**The problem:** Please restate each entry word for word.

Stored data entries
-------------------------

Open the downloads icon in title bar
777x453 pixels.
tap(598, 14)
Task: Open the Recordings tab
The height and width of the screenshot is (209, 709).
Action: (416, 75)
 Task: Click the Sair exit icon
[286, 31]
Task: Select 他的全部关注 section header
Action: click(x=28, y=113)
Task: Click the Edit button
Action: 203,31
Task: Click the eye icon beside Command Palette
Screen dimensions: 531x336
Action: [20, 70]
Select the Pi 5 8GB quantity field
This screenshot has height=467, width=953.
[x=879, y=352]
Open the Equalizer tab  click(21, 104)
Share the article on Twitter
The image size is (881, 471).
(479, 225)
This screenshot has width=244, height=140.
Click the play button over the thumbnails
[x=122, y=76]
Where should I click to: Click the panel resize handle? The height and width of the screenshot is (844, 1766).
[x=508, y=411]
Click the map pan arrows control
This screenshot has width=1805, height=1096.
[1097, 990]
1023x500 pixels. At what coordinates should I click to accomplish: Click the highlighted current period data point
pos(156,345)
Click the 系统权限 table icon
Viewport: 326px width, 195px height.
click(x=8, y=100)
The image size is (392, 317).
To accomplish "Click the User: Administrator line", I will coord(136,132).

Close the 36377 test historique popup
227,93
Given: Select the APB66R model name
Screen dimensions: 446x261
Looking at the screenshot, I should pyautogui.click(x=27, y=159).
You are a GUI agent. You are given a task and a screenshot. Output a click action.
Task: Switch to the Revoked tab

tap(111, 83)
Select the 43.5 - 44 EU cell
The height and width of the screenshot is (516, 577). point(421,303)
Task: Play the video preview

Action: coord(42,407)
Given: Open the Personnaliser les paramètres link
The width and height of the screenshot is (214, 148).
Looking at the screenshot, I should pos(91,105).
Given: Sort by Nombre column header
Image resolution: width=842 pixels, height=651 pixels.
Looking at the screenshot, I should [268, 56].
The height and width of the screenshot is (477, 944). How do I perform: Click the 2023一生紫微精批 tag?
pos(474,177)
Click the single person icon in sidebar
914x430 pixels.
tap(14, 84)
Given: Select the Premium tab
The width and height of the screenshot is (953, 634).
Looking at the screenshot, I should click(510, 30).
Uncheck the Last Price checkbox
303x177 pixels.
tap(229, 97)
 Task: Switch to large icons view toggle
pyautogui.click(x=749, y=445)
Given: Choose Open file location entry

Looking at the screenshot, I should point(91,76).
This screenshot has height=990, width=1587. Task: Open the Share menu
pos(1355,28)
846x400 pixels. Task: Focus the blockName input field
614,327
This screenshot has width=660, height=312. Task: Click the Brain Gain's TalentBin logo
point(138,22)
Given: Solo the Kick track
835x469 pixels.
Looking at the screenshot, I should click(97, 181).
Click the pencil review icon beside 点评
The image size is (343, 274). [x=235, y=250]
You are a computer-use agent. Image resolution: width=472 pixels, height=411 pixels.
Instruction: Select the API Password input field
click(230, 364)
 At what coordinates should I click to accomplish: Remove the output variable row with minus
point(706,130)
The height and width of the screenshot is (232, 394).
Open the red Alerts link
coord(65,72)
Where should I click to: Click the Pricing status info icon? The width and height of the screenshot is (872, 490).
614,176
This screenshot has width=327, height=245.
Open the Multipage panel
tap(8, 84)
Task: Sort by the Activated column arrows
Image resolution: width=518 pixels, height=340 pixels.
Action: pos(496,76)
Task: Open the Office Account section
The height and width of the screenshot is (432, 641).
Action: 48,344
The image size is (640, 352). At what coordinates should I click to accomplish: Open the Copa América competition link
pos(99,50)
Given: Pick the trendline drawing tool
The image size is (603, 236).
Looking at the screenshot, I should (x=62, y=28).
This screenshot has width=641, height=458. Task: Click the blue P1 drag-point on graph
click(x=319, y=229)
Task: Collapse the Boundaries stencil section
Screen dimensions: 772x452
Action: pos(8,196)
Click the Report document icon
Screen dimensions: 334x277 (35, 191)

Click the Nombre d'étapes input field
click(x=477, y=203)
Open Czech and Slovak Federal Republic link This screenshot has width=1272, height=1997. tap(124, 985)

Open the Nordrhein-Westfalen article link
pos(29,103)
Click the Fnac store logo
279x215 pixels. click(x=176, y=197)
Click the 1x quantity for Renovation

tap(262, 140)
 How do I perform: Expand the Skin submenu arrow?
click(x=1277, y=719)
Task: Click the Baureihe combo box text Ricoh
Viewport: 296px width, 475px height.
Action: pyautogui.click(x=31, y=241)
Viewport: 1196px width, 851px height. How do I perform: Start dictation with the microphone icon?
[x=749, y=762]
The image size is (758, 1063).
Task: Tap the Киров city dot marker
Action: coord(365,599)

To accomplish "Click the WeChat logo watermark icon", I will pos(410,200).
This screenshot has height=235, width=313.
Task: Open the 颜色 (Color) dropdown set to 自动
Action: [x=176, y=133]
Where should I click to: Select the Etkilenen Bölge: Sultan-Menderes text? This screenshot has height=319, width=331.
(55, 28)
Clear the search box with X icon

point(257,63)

-------------------------

**The answer:**
Open the downloads icon in title bar
777x453 pixels.
tap(598, 14)
Task: Open the Recordings tab
The height and width of the screenshot is (209, 709).
Action: (416, 75)
 Task: Click the Sair exit icon
[286, 31]
Task: Select 他的全部关注 section header
Action: click(x=28, y=113)
Task: Click the Edit button
Action: 203,31
Task: Click the eye icon beside Command Palette
Screen dimensions: 531x336
Action: [20, 70]
Select the Pi 5 8GB quantity field
This screenshot has height=467, width=953.
[x=879, y=352]
Open the Equalizer tab  click(21, 104)
Share the article on Twitter
The image size is (881, 471).
(479, 225)
This screenshot has width=244, height=140.
Click the play button over the thumbnails
[x=122, y=76]
Where should I click to: Click the panel resize handle? The height and width of the screenshot is (844, 1766).
[x=508, y=411]
Click the map pan arrows control
This screenshot has width=1805, height=1096.
[1097, 990]
1023x500 pixels. At what coordinates should I click to accomplish: Click the highlighted current period data point
pos(156,345)
Click the 系统权限 table icon
Viewport: 326px width, 195px height.
click(x=8, y=100)
The image size is (392, 317).
To accomplish "Click the User: Administrator line", I will coord(136,132).

Close the 36377 test historique popup
227,93
Given: Select the APB66R model name
Screen dimensions: 446x261
Looking at the screenshot, I should pyautogui.click(x=27, y=159).
You are a GUI agent. You are given a task and a screenshot. Output a click action.
Task: Switch to the Revoked tab

tap(111, 83)
Select the 43.5 - 44 EU cell
The height and width of the screenshot is (516, 577). point(421,303)
Task: Play the video preview

Action: coord(42,407)
Given: Open the Personnaliser les paramètres link
The width and height of the screenshot is (214, 148).
Looking at the screenshot, I should pos(91,105).
Given: Sort by Nombre column header
Image resolution: width=842 pixels, height=651 pixels.
Looking at the screenshot, I should [268, 56].
The height and width of the screenshot is (477, 944). How do I perform: Click the 2023一生紫微精批 tag?
pos(474,177)
Click the single person icon in sidebar
914x430 pixels.
tap(14, 84)
Given: Select the Premium tab
The width and height of the screenshot is (953, 634).
Looking at the screenshot, I should click(510, 30).
Uncheck the Last Price checkbox
303x177 pixels.
tap(229, 97)
 Task: Switch to large icons view toggle
pyautogui.click(x=749, y=445)
Given: Choose Open file location entry

Looking at the screenshot, I should point(91,76).
This screenshot has height=990, width=1587. Task: Open the Share menu
pos(1355,28)
846x400 pixels. Task: Focus the blockName input field
614,327
This screenshot has width=660, height=312. Task: Click the Brain Gain's TalentBin logo
point(138,22)
Given: Solo the Kick track
835x469 pixels.
Looking at the screenshot, I should click(97, 181).
Click the pencil review icon beside 点评
The image size is (343, 274). [x=235, y=250]
You are a computer-use agent. Image resolution: width=472 pixels, height=411 pixels.
Instruction: Select the API Password input field
click(230, 364)
 At what coordinates should I click to accomplish: Remove the output variable row with minus
point(706,130)
The height and width of the screenshot is (232, 394).
Open the red Alerts link
coord(65,72)
Where should I click to: Click the Pricing status info icon? The width and height of the screenshot is (872, 490).
614,176
This screenshot has width=327, height=245.
Open the Multipage panel
tap(8, 84)
Task: Sort by the Activated column arrows
Image resolution: width=518 pixels, height=340 pixels.
Action: pos(496,76)
Task: Open the Office Account section
The height and width of the screenshot is (432, 641).
Action: 48,344
The image size is (640, 352). At what coordinates should I click to accomplish: Open the Copa América competition link
pos(99,50)
Given: Pick the trendline drawing tool
The image size is (603, 236).
Looking at the screenshot, I should (x=62, y=28).
This screenshot has width=641, height=458. Task: Click the blue P1 drag-point on graph
click(x=319, y=229)
Task: Collapse the Boundaries stencil section
Screen dimensions: 772x452
Action: pos(8,196)
Click the Report document icon
Screen dimensions: 334x277 (35, 191)

Click the Nombre d'étapes input field
click(x=477, y=203)
Open Czech and Slovak Federal Republic link This screenshot has width=1272, height=1997. tap(124, 985)

Open the Nordrhein-Westfalen article link
pos(29,103)
Click the Fnac store logo
279x215 pixels. click(x=176, y=197)
Click the 1x quantity for Renovation

tap(262, 140)
 How do I perform: Expand the Skin submenu arrow?
click(x=1277, y=719)
Task: Click the Baureihe combo box text Ricoh
Viewport: 296px width, 475px height.
Action: pyautogui.click(x=31, y=241)
Viewport: 1196px width, 851px height. How do I perform: Start dictation with the microphone icon?
[x=749, y=762]
The image size is (758, 1063).
Task: Tap the Киров city dot marker
Action: coord(365,599)

To accomplish "Click the WeChat logo watermark icon", I will pos(410,200).
This screenshot has height=235, width=313.
Task: Open the 颜色 (Color) dropdown set to 自动
Action: [x=176, y=133]
Where should I click to: Select the Etkilenen Bölge: Sultan-Menderes text? This screenshot has height=319, width=331.
(55, 28)
Clear the search box with X icon

point(257,63)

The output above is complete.